This is work in progress, so please be patient.

Introduction

The British Library provides free transcriptions of Arabic handwritten text. They already have run trainings with Transkribus.

That transcriptions can also be used to train Tesseract.

Reference

Data preparation

Create a new directory and run the following commands to prepare the data for the training process.

mkdir -p ~/ArabicHandwriting
cd ~/ArabicHandwriting

# Get the data.
curl -L https://bl.oar.bl.uk/fail_uploads/download_file?fileset_id=e03280ef-5a75-4193-a8b5-1265f295e5cf >RASM2019_part_1.zip
curl -L https://bl.oar.bl.uk/fail_uploads/download_file?fileset_id=907b2e2a-3f23-49b8-8eef-f073c8bb97ab >RASM2019_part_2.zip

# Extract the data. Use 7za instead of unzip because there is an error in RASM2019_part_2.zip.
7za x RASM2019_part_1.zip
7za x RASM2019_part_2.zip
mkdir -p IMG PAGE
mv *.tif IMG
mv *.xml PAGE

# Remove spaces in filenames (workaround because currently not fully supported by OCR-D).
for i in IMG/* PAGE/*; do mv -v "$i" "${i/ /}"; done
for i in IMG/* PAGE/*; do mv -v "$i" "${i/ /}"; done
perl -pi -e 's/(imageFilename=.*) (.*tif)/$1$2/' PAGE/*
perl -pi -e 's/(imageFilename=.*) (.*tif)/$1$2/' PAGE/*
perl -pi -e 's/(filename=.*) (.*tif)/$1$2/' PAGE/*
perl -pi -e 's/(filename=.*) (.*tif)/$1$2/' PAGE/*

# Fix path for images for further processing.
perl -pi -e 's/imageFilename="/imageFilename="IMG\//' PAGE/*

# Remove alternative image filenames which are not available from PAGE files.
perl -pi -e 's/.*AlternativeImage.*//' PAGE/*

# Create OCR-D workspace and add images and PAGE files.
ocrd workspace init
for i in IMG/*; do base=$(basename "$i" .tif); ocrd workspace add "$i" -G IMG -i "${base}_img" -g "$base" -m image/tiff; done
for i in PAGE/*; do base=$(basename "$i" .xml); ocrd workspace add "$i" -G PAGE -i "${base}_page" -g "$base" -m application/vnd.prima.page+xml; done

# Binarize and denoise images.
ocrd-olena-binarize -I PAGE -O WOLF,WOLF-IMG -m mets.xml -p <(echo '{"impl":"wolf"}')
ocrd-cis-ocropy-denoise -I WOLF -O DENOISE,DENOISE-IMG -m mets.xml -p '{"level-of-operation": "line"}'

# Extract the line images.
ocrd-segment-extract-lines -I DENOISE -O LINES -m mets.xml

# Remove empty texts (files contain only a line feed) which cannot be used for training.
rm -v $(find LINES -size 1c)

Training

Here training is started with the existing Tesseract model script/Arabic.traineddata.
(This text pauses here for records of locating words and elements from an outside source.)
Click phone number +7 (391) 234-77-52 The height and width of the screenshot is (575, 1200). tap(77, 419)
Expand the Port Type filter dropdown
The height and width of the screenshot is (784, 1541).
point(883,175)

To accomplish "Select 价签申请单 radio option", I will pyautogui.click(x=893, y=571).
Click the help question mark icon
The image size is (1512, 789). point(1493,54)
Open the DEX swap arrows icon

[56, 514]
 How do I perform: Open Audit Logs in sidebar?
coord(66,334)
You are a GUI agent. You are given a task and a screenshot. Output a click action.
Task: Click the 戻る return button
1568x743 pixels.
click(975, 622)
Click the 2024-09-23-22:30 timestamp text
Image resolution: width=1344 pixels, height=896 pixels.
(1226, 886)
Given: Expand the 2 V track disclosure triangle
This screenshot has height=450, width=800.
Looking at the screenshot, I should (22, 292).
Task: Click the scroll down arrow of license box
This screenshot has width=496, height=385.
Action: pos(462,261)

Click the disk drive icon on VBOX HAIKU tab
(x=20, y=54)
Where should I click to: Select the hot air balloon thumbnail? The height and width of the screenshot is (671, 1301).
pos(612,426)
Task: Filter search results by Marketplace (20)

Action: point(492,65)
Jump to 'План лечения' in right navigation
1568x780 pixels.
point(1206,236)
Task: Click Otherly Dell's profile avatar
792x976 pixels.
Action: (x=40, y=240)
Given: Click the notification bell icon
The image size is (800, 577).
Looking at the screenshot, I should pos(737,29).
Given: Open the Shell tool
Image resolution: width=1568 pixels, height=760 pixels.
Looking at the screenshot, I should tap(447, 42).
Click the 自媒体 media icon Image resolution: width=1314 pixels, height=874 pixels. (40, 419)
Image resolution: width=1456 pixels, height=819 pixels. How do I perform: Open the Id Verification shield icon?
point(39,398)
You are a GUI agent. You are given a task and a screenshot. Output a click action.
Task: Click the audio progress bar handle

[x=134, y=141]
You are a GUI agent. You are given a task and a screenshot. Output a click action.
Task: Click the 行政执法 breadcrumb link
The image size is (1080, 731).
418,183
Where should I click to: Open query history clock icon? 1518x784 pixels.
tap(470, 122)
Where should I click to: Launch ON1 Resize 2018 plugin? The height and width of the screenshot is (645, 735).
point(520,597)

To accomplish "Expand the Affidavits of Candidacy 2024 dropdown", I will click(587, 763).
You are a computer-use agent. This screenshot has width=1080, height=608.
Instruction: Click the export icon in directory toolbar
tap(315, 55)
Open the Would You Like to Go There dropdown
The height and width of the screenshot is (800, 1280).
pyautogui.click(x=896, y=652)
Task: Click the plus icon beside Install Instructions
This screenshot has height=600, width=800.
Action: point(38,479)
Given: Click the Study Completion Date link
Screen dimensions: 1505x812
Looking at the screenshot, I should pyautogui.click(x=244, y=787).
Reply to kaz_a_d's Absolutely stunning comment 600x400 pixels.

# Create box files needed for Tesseract training.
for t in ~/ArabicHandwriting/GT/LINES/*.txt; do test -f ${t/gt.txt/box} || (echo $t && ./generate_wordstr_box.py -i ${t/gt.txt/bin.png} -t $t -r >${t/gt.txt/box}); done 

nohup make LANG_TYPE=RTL MODEL_NAME=ArabicHandwritingOCRD GROUND_TRUTH_DIR=/home/stweil/src/ArabicHandwriting/GT/LINES PSM=13 START_MODEL=Arabic TESSDATA=/home/stweil/src/github/OCR-D/venv-20200408/share/tessdata EPOCHS=20 lists >>data/ArabicHandwritingOCRD.log
nohup make LANG_TYPE=RTL MODEL_NAME=ArabicHandwritingOCRD GROUND_TRUTH_DIR=/home/stweil/src/ArabicHandwriting/GT/LINES PSM=13 START_MODEL=Arabic TESSDATA=/home/stweil/src/github/OCR-D/venv-20200408/share/tessdata EPOCHS=20 training >>data/ArabicHandwritingOCRD.log

After one epoch, the CER is at about 46 %. With sufficient training, the CER falls below 8 %.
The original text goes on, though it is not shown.